Bölüm gerçekten içime sinen bir bölüm oldu. Sizinde beğenmenizi diliyorum. İyi okumalar..

Gözlerimi açmayla yataktan fırladım. Defalarca kırpıştırdığım kirpiklerimi serbest bırakıp derin bir nefes aldım. Ben evdeydim. Rüya görmüştüm. Arda yaşıyordu. Ben yaşıyordum. Bu iyi miydi yoksa arada kalmış bir kötü mü ?

Hızla yataktan fırlayıp ter içindeki vücudumu soğuk suya attım. "Soğuğu hissediyor musun ? Ellerini kaldır ve yağmurun ardında bıraktığı toprak kokusuyla birleşen gökyüzünden akan son yağmur damlalarını hisset"

Arda'nın sözleriyle suyu en sıcağa getirdim. Sıcakla kavrulan bedenim adeta Arda'nın sözlerine meydan okuyordu. İşte olmuştu. En küçük olaylarda bile tüm benliğim ve bilincimle savaşçı gibi davranıyordum. Rüyanın 'Arda' kısmını anladığımda yavaş yavaş parçaları birleştiriyordum.

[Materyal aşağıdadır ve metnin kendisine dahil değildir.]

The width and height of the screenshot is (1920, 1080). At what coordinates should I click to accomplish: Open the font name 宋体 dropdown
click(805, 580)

Yankı... Aa tanrım beni Yankı itiyordu. Rüyaların bir anlamı olduğuna inanan belkide en istikrarlı insan bendim. Her gece yada çoğu gece gördüğümüz hatta bazen en derinden hissettiğimiz o şeylerin bir anlamı olmalıydı. Ben geceleri ruhumuzun çıkıp rüyayı yaşadığınada adım gibi inanıyordum. Peki ama bu rüyanın anlamı neydi ?

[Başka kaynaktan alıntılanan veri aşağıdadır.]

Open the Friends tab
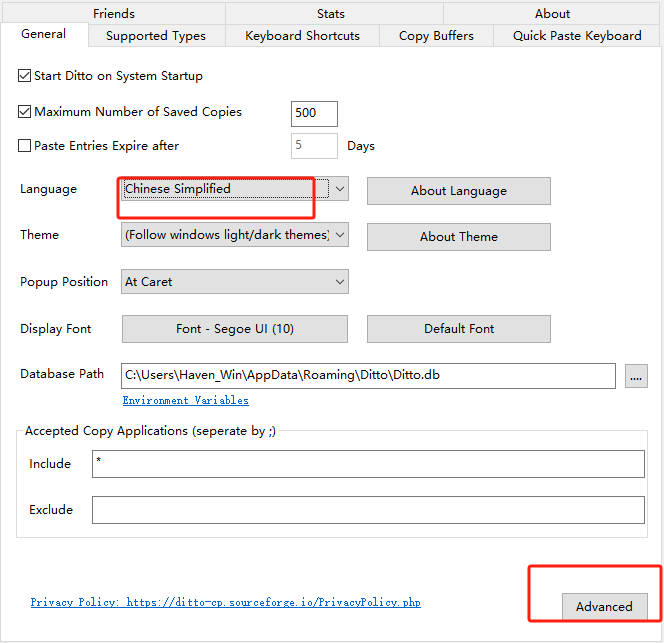Viewport: 664px width, 643px height. click(x=113, y=14)
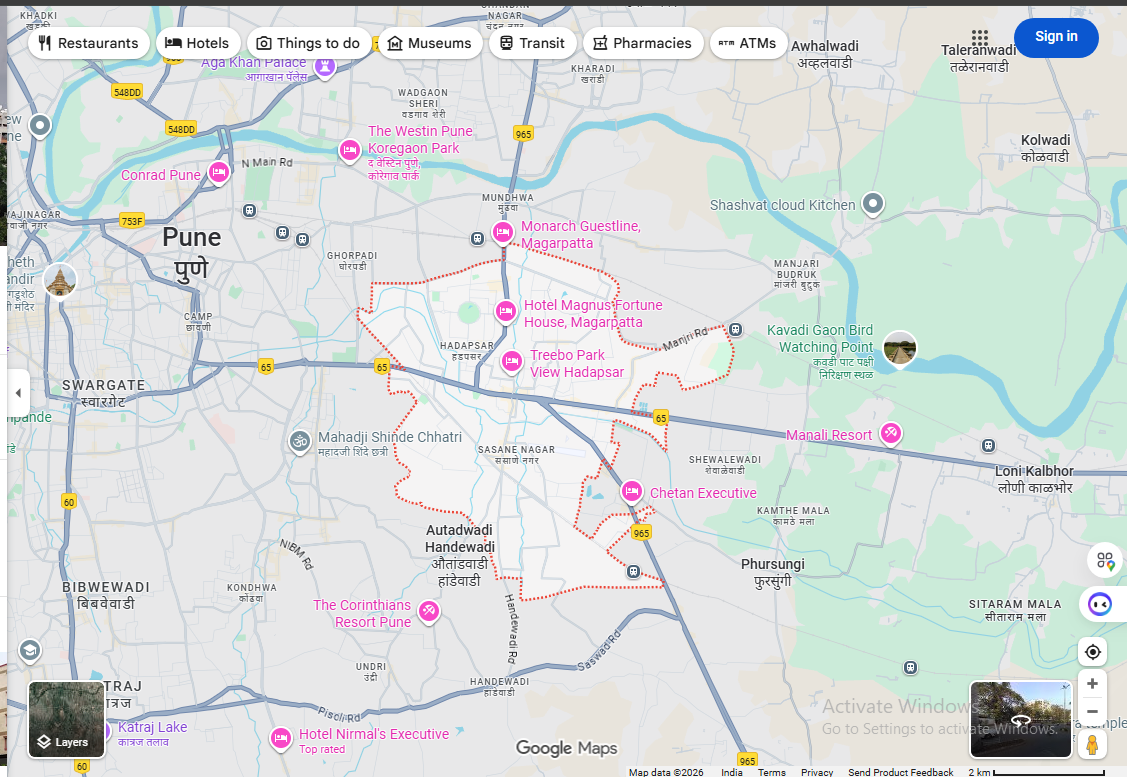
Task: Select the Pegman Street View icon
Action: coord(1092,745)
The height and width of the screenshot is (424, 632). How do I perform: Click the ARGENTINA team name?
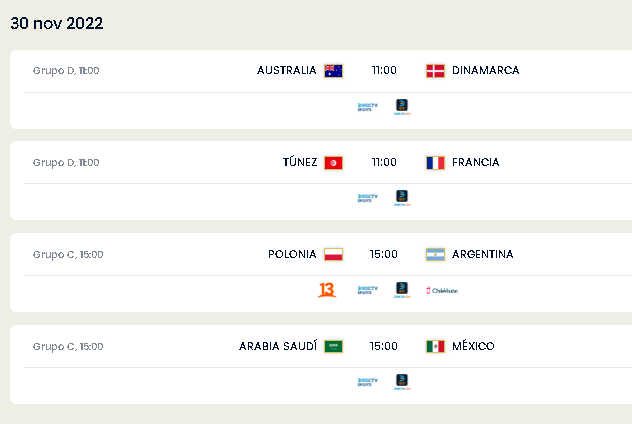click(x=482, y=254)
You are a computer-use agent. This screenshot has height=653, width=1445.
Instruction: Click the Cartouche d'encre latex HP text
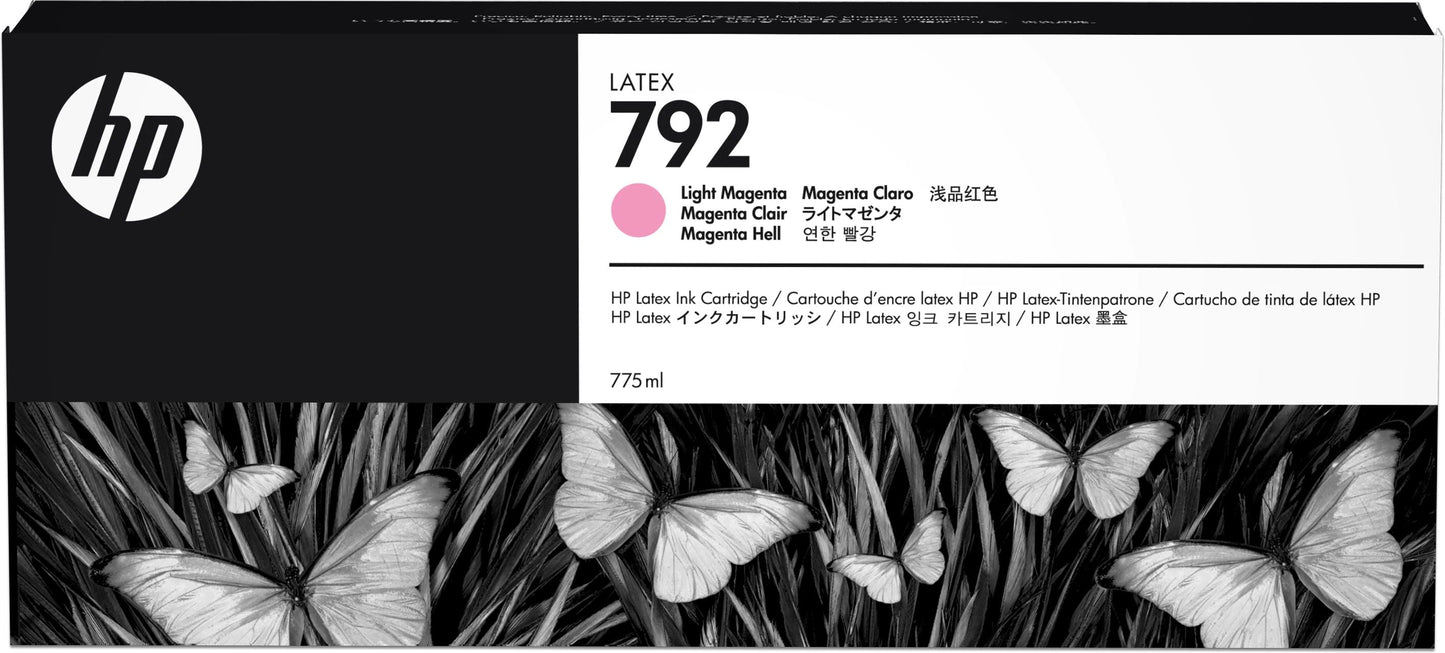[881, 299]
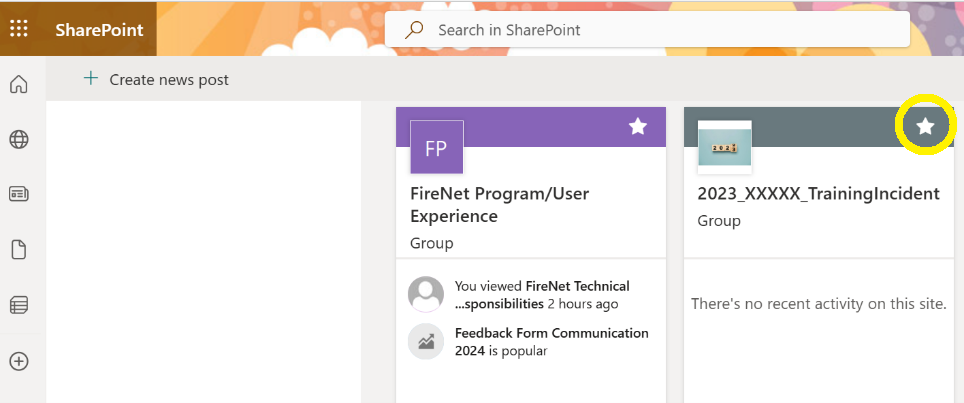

Yavaşça zihnimi toparlayıp aşağı indim ve mutfağa geçtim. Annem mükemmel bir kahvaltı hazırlamıştı. Masaya oturup tam peyniri ağzıma atıcakken "Dur! Başlama. Bugün misafirimiz var. O gelince hep birlikte yiyelim." Kalkıp bir tepsi aldım ve içine masanın düzenini bozmayarak istediğim şeyleri doldurdum. Sonrada "Size afiyet olsun ben kaçar" odadan çıktım.

Annemin kızması umrumda değildi. Sahi ya benim artık umrumda olan neydi sence ?

Yatağıma oturup televizyondan rastgele bir kanal açtım. Tam yatağa oturucakken televizyondan sıkılcağımı düşünerek film arşivimden daha öncelerde izlediğim bir filmi takarak yemeğin başına geçtim. O aceleyle çatal almayı unutmuş olmanın verdiği kırgınlıkla kendimden tiksinicek bir şekilde peyniri elimle alarak ekmeğe sürdüm ve kocaman ekmeği ağzıma attım. Ardından görgüsüzler gibi elimle kahvaltıyı yapmaya başladım. Meyve suyunu içerken kapı tıklandı ve içeriye 'annem' girdi.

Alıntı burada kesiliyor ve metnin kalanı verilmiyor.